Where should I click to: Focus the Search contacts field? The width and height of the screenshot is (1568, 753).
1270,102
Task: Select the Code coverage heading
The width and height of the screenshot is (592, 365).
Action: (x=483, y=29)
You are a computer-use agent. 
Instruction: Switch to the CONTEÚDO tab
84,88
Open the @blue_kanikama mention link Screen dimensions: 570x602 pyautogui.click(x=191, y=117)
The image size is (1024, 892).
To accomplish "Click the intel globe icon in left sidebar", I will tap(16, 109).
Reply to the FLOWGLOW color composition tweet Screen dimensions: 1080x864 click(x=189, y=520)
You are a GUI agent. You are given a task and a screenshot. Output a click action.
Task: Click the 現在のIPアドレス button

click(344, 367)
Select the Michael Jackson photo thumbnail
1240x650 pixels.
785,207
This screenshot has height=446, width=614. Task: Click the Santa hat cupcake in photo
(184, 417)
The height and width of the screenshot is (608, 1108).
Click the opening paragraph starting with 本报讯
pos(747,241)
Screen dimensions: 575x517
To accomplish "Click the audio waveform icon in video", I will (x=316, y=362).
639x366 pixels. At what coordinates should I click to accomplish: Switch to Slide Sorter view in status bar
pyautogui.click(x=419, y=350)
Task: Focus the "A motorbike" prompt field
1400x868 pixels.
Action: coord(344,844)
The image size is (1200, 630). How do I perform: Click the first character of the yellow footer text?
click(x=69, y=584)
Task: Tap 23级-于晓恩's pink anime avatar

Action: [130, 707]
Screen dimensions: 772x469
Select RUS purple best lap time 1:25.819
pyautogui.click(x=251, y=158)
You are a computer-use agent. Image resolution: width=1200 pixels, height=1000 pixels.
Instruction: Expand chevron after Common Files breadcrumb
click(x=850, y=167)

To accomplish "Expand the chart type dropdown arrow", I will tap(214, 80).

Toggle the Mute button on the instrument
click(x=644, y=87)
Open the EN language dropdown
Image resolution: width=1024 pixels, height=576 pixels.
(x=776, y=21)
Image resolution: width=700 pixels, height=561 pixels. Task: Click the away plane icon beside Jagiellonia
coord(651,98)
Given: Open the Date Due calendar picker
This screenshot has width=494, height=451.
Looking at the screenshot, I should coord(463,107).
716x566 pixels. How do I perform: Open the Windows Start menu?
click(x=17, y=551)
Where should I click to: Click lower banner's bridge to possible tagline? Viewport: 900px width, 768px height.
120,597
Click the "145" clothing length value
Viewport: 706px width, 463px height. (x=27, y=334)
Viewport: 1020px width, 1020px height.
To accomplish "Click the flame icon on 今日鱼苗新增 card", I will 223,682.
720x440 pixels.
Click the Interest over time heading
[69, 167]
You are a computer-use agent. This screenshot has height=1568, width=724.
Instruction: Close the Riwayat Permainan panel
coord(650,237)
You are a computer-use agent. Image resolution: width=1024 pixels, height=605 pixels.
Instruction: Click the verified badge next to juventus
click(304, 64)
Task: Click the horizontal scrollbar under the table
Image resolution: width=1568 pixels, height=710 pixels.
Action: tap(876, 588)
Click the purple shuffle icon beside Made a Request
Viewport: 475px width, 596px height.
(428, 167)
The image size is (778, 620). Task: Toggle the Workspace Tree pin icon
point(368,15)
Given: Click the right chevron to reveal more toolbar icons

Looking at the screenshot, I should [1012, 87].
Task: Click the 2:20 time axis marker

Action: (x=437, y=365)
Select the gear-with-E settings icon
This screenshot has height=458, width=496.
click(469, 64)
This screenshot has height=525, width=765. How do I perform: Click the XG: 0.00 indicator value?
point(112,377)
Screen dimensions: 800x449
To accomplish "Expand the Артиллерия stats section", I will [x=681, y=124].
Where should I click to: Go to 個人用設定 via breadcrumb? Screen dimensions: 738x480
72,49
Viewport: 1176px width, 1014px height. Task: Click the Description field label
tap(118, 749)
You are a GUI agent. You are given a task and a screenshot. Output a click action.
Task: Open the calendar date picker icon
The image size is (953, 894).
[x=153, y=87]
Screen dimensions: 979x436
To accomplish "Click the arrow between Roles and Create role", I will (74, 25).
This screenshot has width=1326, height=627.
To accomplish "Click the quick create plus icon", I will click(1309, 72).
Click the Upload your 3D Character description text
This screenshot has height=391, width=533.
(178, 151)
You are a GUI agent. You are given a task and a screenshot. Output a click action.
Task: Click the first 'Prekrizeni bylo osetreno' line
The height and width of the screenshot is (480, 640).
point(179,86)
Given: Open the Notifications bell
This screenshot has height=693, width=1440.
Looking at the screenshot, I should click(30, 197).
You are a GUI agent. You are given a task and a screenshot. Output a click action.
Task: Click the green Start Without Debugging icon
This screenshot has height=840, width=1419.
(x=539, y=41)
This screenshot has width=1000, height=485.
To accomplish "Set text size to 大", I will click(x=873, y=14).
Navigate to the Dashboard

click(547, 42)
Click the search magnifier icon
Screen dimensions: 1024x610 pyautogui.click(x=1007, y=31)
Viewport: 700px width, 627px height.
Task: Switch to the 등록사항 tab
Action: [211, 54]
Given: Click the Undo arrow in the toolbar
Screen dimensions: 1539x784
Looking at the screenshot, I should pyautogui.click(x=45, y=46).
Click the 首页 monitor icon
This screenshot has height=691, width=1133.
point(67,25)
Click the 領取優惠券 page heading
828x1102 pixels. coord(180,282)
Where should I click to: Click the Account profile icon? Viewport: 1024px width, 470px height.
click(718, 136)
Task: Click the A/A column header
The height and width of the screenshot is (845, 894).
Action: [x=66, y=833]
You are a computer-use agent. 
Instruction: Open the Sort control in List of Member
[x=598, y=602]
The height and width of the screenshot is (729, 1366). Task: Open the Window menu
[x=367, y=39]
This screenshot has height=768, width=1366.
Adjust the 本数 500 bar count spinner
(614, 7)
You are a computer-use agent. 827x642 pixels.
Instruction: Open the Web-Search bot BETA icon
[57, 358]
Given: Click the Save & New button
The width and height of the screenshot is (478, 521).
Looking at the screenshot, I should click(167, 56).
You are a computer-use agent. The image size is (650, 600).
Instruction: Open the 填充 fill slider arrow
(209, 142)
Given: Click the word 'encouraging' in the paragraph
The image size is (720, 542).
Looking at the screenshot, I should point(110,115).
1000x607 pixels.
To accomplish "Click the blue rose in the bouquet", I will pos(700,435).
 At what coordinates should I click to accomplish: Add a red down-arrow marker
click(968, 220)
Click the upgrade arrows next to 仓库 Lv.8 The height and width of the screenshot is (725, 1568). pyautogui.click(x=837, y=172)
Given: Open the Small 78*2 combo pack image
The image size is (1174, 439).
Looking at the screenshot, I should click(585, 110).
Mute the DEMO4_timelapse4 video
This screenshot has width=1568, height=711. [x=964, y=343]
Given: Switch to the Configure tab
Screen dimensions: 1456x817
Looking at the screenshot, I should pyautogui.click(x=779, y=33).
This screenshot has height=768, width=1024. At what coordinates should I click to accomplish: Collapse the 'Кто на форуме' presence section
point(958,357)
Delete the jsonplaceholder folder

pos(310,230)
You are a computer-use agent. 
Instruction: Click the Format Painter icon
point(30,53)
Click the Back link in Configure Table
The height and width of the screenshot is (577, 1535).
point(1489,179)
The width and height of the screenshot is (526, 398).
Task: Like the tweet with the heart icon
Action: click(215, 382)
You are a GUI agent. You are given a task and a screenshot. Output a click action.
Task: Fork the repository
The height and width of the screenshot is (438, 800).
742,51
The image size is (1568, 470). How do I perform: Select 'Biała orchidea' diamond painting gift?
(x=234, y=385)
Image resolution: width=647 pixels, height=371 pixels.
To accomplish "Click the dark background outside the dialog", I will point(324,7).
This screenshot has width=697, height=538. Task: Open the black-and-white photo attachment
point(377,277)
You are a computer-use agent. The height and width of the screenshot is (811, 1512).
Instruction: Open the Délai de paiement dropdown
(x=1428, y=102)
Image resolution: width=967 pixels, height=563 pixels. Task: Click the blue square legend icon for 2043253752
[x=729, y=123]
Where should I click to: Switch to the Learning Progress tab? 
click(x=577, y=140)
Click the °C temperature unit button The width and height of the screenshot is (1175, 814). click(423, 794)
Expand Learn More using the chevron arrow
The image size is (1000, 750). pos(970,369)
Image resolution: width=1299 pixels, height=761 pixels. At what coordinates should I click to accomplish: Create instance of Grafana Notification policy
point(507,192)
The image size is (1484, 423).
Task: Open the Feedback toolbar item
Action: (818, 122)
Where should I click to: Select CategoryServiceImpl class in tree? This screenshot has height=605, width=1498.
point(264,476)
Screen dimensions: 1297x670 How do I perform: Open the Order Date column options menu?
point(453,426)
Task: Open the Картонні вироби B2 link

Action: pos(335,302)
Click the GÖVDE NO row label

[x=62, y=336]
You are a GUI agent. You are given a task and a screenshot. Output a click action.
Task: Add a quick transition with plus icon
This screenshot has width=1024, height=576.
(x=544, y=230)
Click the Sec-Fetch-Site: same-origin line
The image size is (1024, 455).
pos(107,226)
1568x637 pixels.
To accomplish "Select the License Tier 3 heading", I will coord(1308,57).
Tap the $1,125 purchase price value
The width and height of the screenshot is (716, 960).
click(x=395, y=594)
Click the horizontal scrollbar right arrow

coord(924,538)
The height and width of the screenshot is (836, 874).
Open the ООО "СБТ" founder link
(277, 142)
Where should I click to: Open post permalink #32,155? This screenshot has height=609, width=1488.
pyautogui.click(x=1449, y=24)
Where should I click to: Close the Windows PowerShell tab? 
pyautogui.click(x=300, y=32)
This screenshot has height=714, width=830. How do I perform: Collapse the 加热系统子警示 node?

What the exercise asks
The lines to show are those in the data above that include "plus".

Answer to this task
To accomplish "Click the quick create plus icon", I will click(1309, 72).
Task: Add a quick transition with plus icon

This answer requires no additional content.